━━ TEKST ŹRÓDŁOWY ━━

Lekarze z karetek przesuwani do szpitali
Bezzwłoczne rozmowy z medykami w stacjach pogotowia
Karetki specjalistyczne będą jeździły bez lekarzy, bo są oni potrzebni na oddziałach covidowych.
O sprawie poinformował TOK FM, który dotarł do pisma dyrektora Wojewódzkiej Stacji Pogotowia Ratunkowego z Bydgoszczy Krzysztofa Tadrzaka. Redakcja ustaliła, że minister zdrowia na naradzie 18 marca miał wyrazić „pilną potrzebę i zgodę na czasowe zawieszenie w trybie pilnym funkcjonowania dotychczasowych ZRM typu specjalistycznego”.
Lekarze, którzy jeździli w karetkach specjalistycznych, mają przejść do pracy w szpitalach, w ramach walki z koronawirusem na mniej więcej miesiąc.
Wojewoda kujawsko-pomorski wysłał już list do dyrekcji stacji, by bezzwłocznie zostały przeprowadzone rozmowy z lekarzami z karetek specjalistycznych.
Rzecznik ministra Wojciech Andrusiewicz potwierdził, że jeśli sytuacja będzie wymagała pilnego zwiększenia liczby personelu w szpitalu, lekarze z karetek będą kierowani do szpitali. Zapewnił, że to rozwiązanie nie będzie stosowane standardowo, wszędzie, ale tylko lokalnie.

━━━

- [ZADANIE 1]: Jak długo, według tekstu o przenoszeniu lekarzy z karetek do szpitali, lekarze z karetek specjalistycznych mają pracować w szpitalach?
- [ZADANIE 2]: Kontynuuj tekst o przenoszeniu lekarzy z karetek do szpitali, zaczynając po jego ostatnim zdaniu.

━━ MATERIAŁ DO ANALIZY ━━

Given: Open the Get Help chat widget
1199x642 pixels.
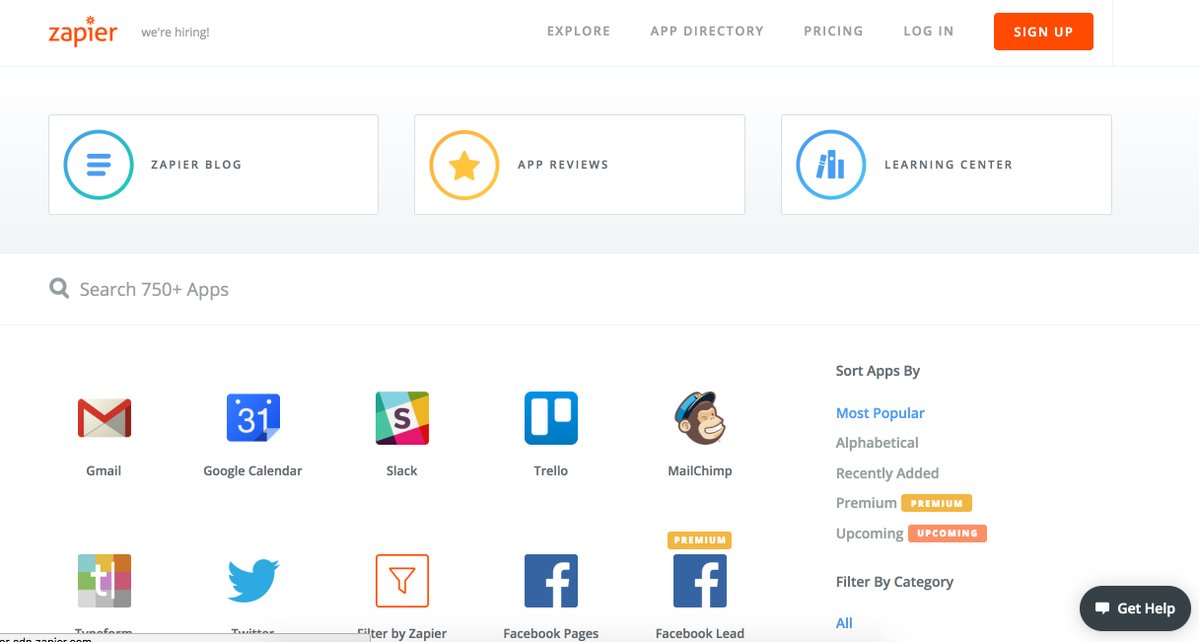Looking at the screenshot, I should coord(1134,608).
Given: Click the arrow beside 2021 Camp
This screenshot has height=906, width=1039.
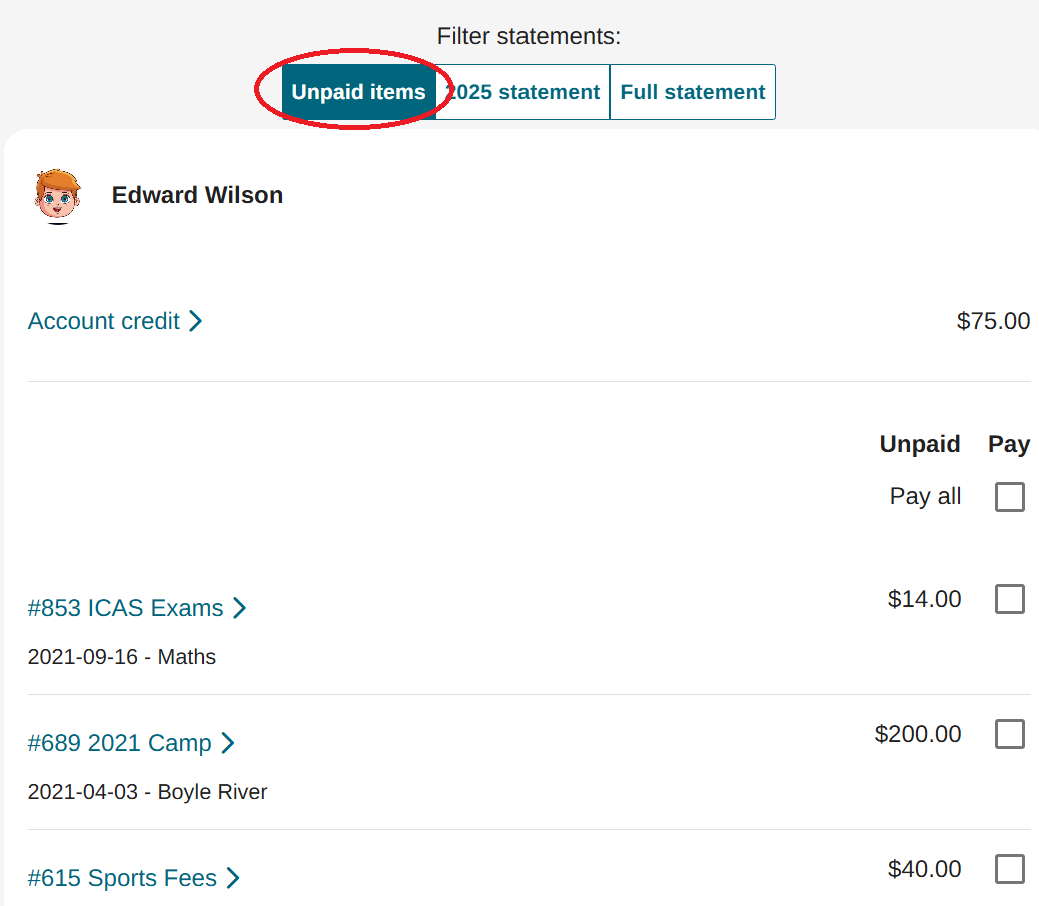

━━━

- [WYNIK ĆWICZENIA 1]: Mniej więcej miesiąc.

- [WYNIK ĆWICZENIA 2]:
Część karetek od dawna jeździ bez lekarza, są w nich wyłącznie ratownicy medyczni. Jednak karetki specjalistyczne - z lekarzem na pokładzie i dodatkowym wyposażeniem – są konieczne w przypadku stanów zagrożenia życia, np. pacjenta z podejrzeniem zawału serca lub zatoru.
Karetki „S” są przekształcane w zespoły „P” już od kilku lat. Karetki „P” są tańsze, a poza tym do „S” brakuje lekarzy. Dzięki zamianie w ramach tego samego budżetu może jeździć jeszcze więcej dodatkowych karetek „P”.
Dlatego liczba karetek „P” wzrosła. W 2016 r. było ich 955, w 2019 - 1206. Z karetkami „S” jest odwrotnie - w 2016 było 562, a w 2019 tylko 375.
Choć urzędnicy twierdzą, że rozwiązanie wprowadzone jest na mniej więcej cztery tygodnie, może się ono okazać trwałą zmianą i pogłębić niedobory lekarzy w stacjach pogotowia.